Without a howya-doin', Raoul tells Anne that she's suddenly an ex-employee - just like that, to her understandable gobsmacked shock. Oh, and he needs her to vacate her suite by the following morning, please.
Commentary: Jeezus. Just gotta follow the Brody playbook beat by beat, huh? Will Anne being buying a gun and some cyanide laced bullets, next?
I mean, this was even more clumsy than usual without any lead-in whatsoever, since we haven't seen any indication that Anne and Raoul had any conversations at all about dead ex-guest. I'd like to feel sorry for Ted Richert's being stuck with a stupid and crappily written character, but he's gotten a paid working holiday in the Caribbean, so fuck dat.
Scene 42: Back with Tyler in his own room, he makes an urgent phone call.

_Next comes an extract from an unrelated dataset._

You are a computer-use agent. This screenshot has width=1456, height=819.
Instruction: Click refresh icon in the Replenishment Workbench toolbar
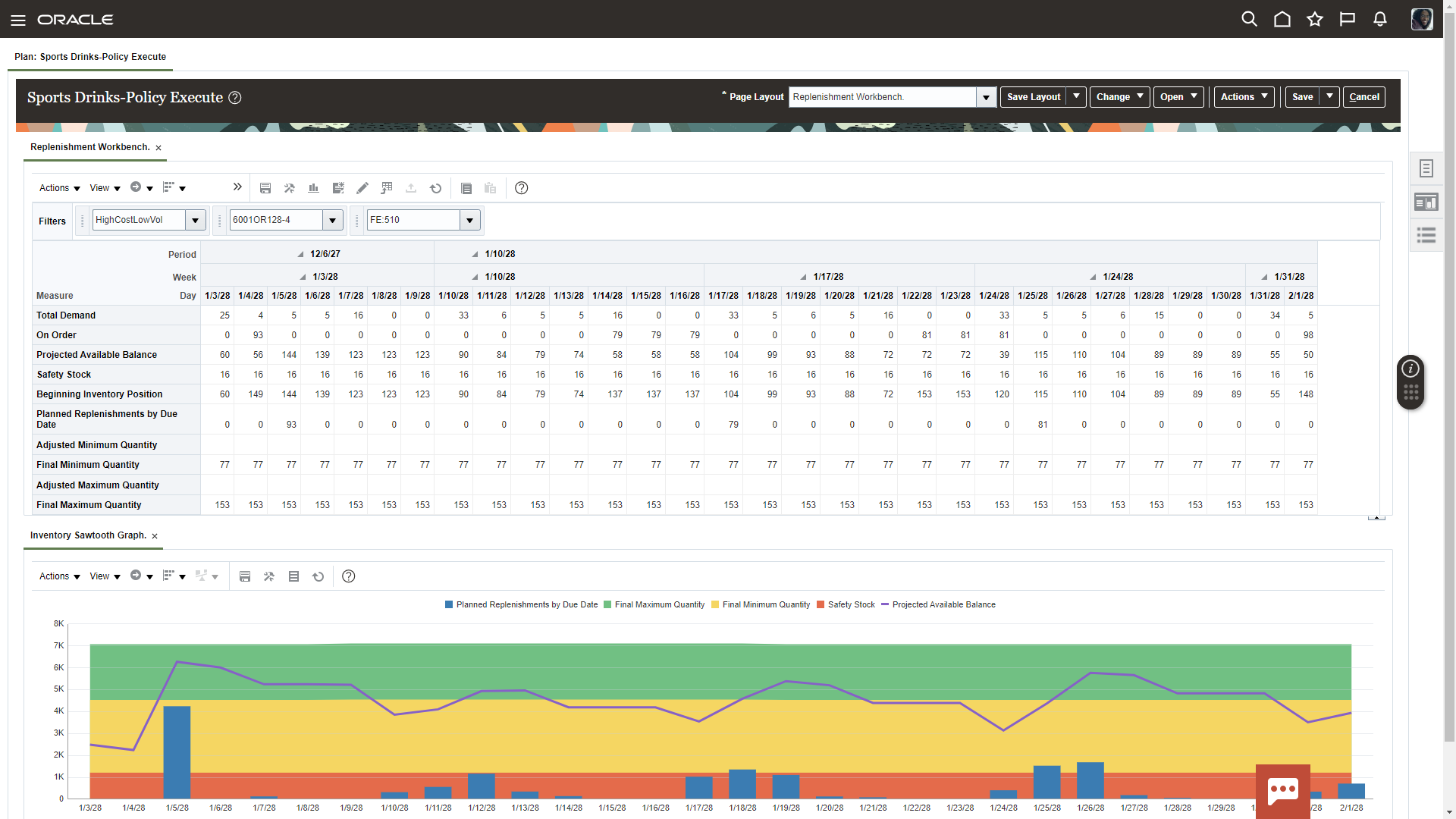(x=435, y=188)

We find out that Tyler wasn't just on a vacation to the resort, but was keeping an eye out for roving mutant piranha because Dah-dah-DAAAHHH -- he's in the know about the entire thing!
Oh Smirky McHotass, how could you?!
[And wait. Why did you leave a wreck with roving mutant piranha just offshore of a busy resort if you were worried that this could become a thing??!! WHAT SORT OF STUPID ASSES DO YOU WORK FOR TYLER?!]
Tyler broaches the idea of using Anne to blow the whistle on the killer fish to protect "their" involvement, and tells mystery-called that he's heading out to catch a sample.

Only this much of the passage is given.